EDITOR’S NOTE:  The following is an excerpt from Petticoat Ranch by Mary Connealy. 

ONE

Mosqueros, Texas, 1867

Sophie heard God in every explosion of thunder as she listened to the awesome power of the approaching storm. But there was more. There was something coming—something more than rain.

Over the distant rumble, Sophie Edwards heard pounding hoofbeats. Her heart sped up, matching the pace. The horse came fast. Something about the way it ran echoed the desperation in the pulsing of Sophie’s heart.

Sophie whirled to race inside the cabin. Exhausted after another day of grinding work, she prayed for strength and courage. God would have to provide it; she had none left. She scrambled into her disguise and waited until the last minute to wake the children, hoping the rider would pass on. She stood near the can that held the vile-smelling Hector scarf, hoping she wouldn’t need it.

Was this the night someone would come for her and the girls? The night she couldn’t talk fast enough or hide well enough to survive this rugged, lonely life?

The back of Sophie’s neck prickled in horror as the horse veered from the main trail and came toward her cabin. For a second, she thought the rider meant to come to her place, but there was no letup of the running hooves. Sophie’s fear changed. No one could safely ride the narrow, rocky trail down the slopes of the creek bank behind her cabin at that speed.

The horse charged on. Sophie could hear it blowing hard, its wind broken, the saddle leather creaking. She hated the rider for abusing his mount, but inside Sophie knew it wasn’t the rider’s fault. This pace—this reckless, dark ride—could only mean one thing.

Pursuit!

And pursuit might mean a fleeing criminal with a posse on his trail. But not all pursued men were justly accused. No one knew that better than Sophie.

She almost ran out to wave the rider down. She let fear freeze her for a second. Then, ashamed, she grabbed at the door latch on her ramshackle cabin, praying, “Help me, Lord. Help me, help me, help me.” Her prayers, like her life, had been stripped to bare bones.

The horse stormed past the heavy brush that concealed the house.

“No! Stop!” Sophie dashed out the door and down the stoop. “Stop! The cliff!”

She was too late. The rider was past. Within seconds she heard the dreadful screams of the falling animal, the coarse shouts of terror ripped from the throat of the rider.

Rocks dislodged along the top of the bank as Sophie ran in the direction of the accident. There was the rumble of falling rocks and the softer sound of the horse’s big body striking stone as it plunged thirty feet to the creek below, neighing its fear and pain into the night. She heard the splash as the avalanche, and its unwilling cause, hit the moving water below.
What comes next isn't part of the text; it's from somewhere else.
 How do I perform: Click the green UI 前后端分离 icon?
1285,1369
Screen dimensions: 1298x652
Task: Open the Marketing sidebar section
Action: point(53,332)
She skidded to a halt and her long, white nightgown billowed around her. A gust whipped her blond hair across her eyes. Blinded for a moment, a cold, logical part of her mind told her that the best way to handle this was simply to ignore it and go back to bed.

But God asked more of her than cold logic. He even asked more of her than her own survival. It was a relief to admit it, because her strongest survival instincts couldn’t stop her from going to someone in need, and she was glad to have God’s support in the matter. She whirled away from the embankment and ran back to the house.

“Girls!” Her voice lashed like a whip in the darkness. The girls would be so frightened to be awakened this way, but there was no choice. If ever a family had learned to do what needed to be done, it was the Edwardses. “Girls, someone’s fallen on the creek path.”

Sophie tore at her disguise, putting everything in its place with lightning speed. She couldn’t ever afford to be unprepared. “I need help. I’m going down. Mandy, bring the rope and the lantern and follow me. Beth, catch Hector and bring him. Don’t take time to get dressed: just pull on your shoes. Sally, stay with Laura. Get blankets out and heat water. If he’s alive he’ll need doctoring.”